IOM Advocates for End of Communities Trafficking

The International Organization for Migration (IOM) has launched a two-year project aimed at preventing human trafficking in climate change-affected communities in Kenya.

It is expected to reduce human trafficking prevalence by addressing vulnerabilities caused by climate change-induced displacement in Garissa and Marsabit Counties from soaring to imbalance.

Kenya is facing one of the severest droughts in decades with nearly 4.2 million people currently facing severe hunger (UNOCHA, 2022). Climate change-induced disasters and other environmental hazards are decimating livestock, destroying farming land and community infrastructure, and devastating people’s livelihoods leaving millions at risk of displacement.

These events also trigger local conflicts over scarce resources and erode the communities’ ability to cope, leading to devastating impacts on entire spheres of life and posing threat to human security and to the survival, well-being, and future of vulnerable communities.

“The impact of weather-related events on economic activities has led to high levels of poverty. This has increased vulnerabilities of women and children to human trafficking, child labor, and early marriages,” said, Florence Bore, the Cabinet Secretary, Ministry of Labour and Social Protection.

“Forced migration and displacement due to climate change expose vulnerable populations, in particular women, girls, and children to TiP violations and other forms of abuses,” said Dimanche Sharon, IOM Kenya Chief of Mission.

“Victims of trafficking (VoTs) from climate change-affected locations often remain unnoticed due to lack of mechanisms to identify and respond to their needs as well as limited sensitization of communities on TiP,” said CS Bore.

To address this growing challenge, IOM Kenya received USD 2.3 million from the U.S. Department of State Office to Monitor and Combat Trafficking in Persons to address human trafficking in Kenya brought on by vulnerabilities and displacement exacerbated by climate change. IOM will employ a variety of livelihood support models to build economic resilience in communities facing economic insecurity due to climate change.
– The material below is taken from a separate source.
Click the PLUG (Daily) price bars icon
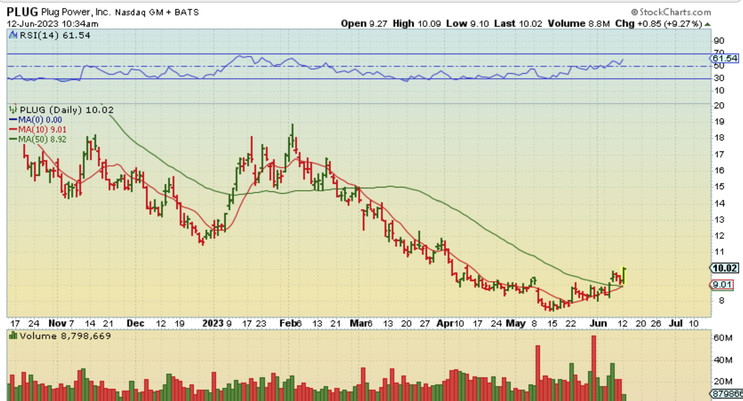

Additionally, IOM will work to create awareness of human trafficking among specified populations. The program will pilot a range of interventions through a phased approach and refine program activities based on the outcomes of randomized interventions.

“The U.S. Government recognizes the critical link between climate change and human trafficking. We are proud to support this important project that will create a model for preventing human trafficking in communities impacted by climate change while making a real difference in the lives of vulnerable people,” said Ambassador Meg Whitman.

The project will be implemented in close collaboration with the Ministry of Labour and Social Protection, Counter Trafficking in Person (CTiP), local NGOs/CSOs with a strong presence in targeted areas, and researchers from the University of Massachusetts Lowell and New York University.

The event launch was attended by Hon. Florence Bore, Cabinet Secretary for Ministry of Labour and Social Protection, Mr. Joseph Motari, MBS, Principal Secretary, State Department for Social Protection and Senior Citizens Affairs, Ms. Claire Thomas, Political Officer, US Embassy in Kenya, and Mr. Emrah Guler, IOM Kenya Deputy Chief of Mission.

The two-year “Preventing Trafficking in Persons in Climate Change Affected Communities” project is funded by the United States Department of State’s Office to Monitor and Combat Trafficking in Persons (J/TIP).